Implementation requires careful lock TTL tuning. The lock TTL must exceed typical recomputation time but remain short enough to recover from crashed lease holders. For example, if cache refresh typically completes in 200 milliseconds at the 99th percentile (P99), setting lock TTL to 500 to 600 milliseconds provides safety margin while limiting stuck lock duration. If a lease holder crashes, the lock expires after 500ms and a new requester can acquire it. Fencing tokens prevent the late arrival problem: each lease includes a monotonically increasing version number, and the cache only accepts writes from the current lease holder, rejecting stale writes from timed out or slow previous holders.

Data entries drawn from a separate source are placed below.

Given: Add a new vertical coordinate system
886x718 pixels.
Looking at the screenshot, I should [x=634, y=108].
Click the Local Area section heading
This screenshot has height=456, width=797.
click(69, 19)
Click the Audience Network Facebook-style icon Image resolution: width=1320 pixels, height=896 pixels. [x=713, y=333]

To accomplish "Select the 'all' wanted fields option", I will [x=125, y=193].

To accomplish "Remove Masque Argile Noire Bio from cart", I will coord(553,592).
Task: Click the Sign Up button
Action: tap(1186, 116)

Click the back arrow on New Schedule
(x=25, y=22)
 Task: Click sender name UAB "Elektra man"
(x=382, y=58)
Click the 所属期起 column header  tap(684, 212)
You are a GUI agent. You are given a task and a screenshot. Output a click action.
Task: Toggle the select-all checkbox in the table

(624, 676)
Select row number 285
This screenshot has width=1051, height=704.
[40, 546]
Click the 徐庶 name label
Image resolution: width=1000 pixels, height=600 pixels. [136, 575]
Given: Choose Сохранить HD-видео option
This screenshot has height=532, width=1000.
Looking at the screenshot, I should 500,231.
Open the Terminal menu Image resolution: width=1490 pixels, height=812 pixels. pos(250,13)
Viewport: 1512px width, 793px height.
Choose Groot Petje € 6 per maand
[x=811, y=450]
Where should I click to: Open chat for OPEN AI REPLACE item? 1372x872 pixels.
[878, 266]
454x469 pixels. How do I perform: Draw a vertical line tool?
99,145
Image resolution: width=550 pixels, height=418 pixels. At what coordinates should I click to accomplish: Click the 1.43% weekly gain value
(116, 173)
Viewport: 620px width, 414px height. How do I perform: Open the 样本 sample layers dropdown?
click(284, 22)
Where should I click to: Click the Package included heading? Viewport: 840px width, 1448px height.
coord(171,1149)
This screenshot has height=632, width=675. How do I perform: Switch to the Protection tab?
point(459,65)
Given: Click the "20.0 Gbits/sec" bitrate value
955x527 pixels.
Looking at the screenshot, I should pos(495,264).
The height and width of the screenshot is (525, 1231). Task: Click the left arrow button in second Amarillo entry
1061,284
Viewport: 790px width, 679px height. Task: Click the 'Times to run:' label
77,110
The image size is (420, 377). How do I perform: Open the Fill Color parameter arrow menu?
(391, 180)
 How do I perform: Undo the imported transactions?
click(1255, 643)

The production impact is dramatic. For a hot key serving 20,000 RPS, naive caching creates 20,000 concurrent origin requests on expiry. With per key request collapsing, only 1 origin request executes while the remaining 19,999 requests either wait (typical wait time under 200ms) or immediately receive stale content with cache hit latency (single digit milliseconds). Origin load drops from 20,000 QPS to 1 QPS for that key. At Meta scale with keys serving millions of RPS, this pattern is the difference between stable operation and immediate outage.
💡 Key Takeaways
•Meta Memcache implementation uses leases to collapse millions of requests per second on hot keys, reducing origin fanout from thousands of concurrent requests to exactly 1
•Lock TTL tuning critical: set to 2 to 3 times P99 recompute latency (e.g., 500ms lock for 200ms P99 refresh) to balance recovery speed against duplicate work
•Fencing tokens prevent lost update problem: monotonic version numbers ensure only current lease holder can write, rejecting late arrivals from timed out or slow previous holders
•For 20,000 RPS hot key, request collapsing drops origin load from 20,000 QPS spike to 1 QPS while followers wait ~200ms or receive stale data in single digit milliseconds
•Lease acquisition failure handling essential: followers must implement exponential backoff with jitter (e.g., 10ms, 20ms, 40ms, 80ms delays) to prevent thundering retry storms
•Lock leakage risk: if lease holder crashes before releasing lock, refresh blocked until lock TTL expires; too long blocks refresh, too short causes duplicate recomputation and write conflicts
📌 Examples
Meta production: Hot user profile key at 500,000 RPS. On expiry, single lease holder queries database while 499,999 followers receive stale profile from cache with 2ms P99 latency instead of 150ms database query latency.
Microservice implementation in Go using Redis: SET NX (set if not exists) with EXPIRE for lease. First writer sets 'refresh:user:12345' with 500ms TTL. Followers check key existence; if present, either sleep 50ms and retry or read stale from 'stale:user:12345' backup key.
E-commerce product cache: 30,000 RPS product detail page. Lease holder refreshes inventory, pricing, and reviews (3 database queries, 180ms total). During refresh, 5,400 follower requests (30k RPS × 0.18s) either wait or receive stale product data, preventing 16,200 database queries (3 queries × 5,400 requests).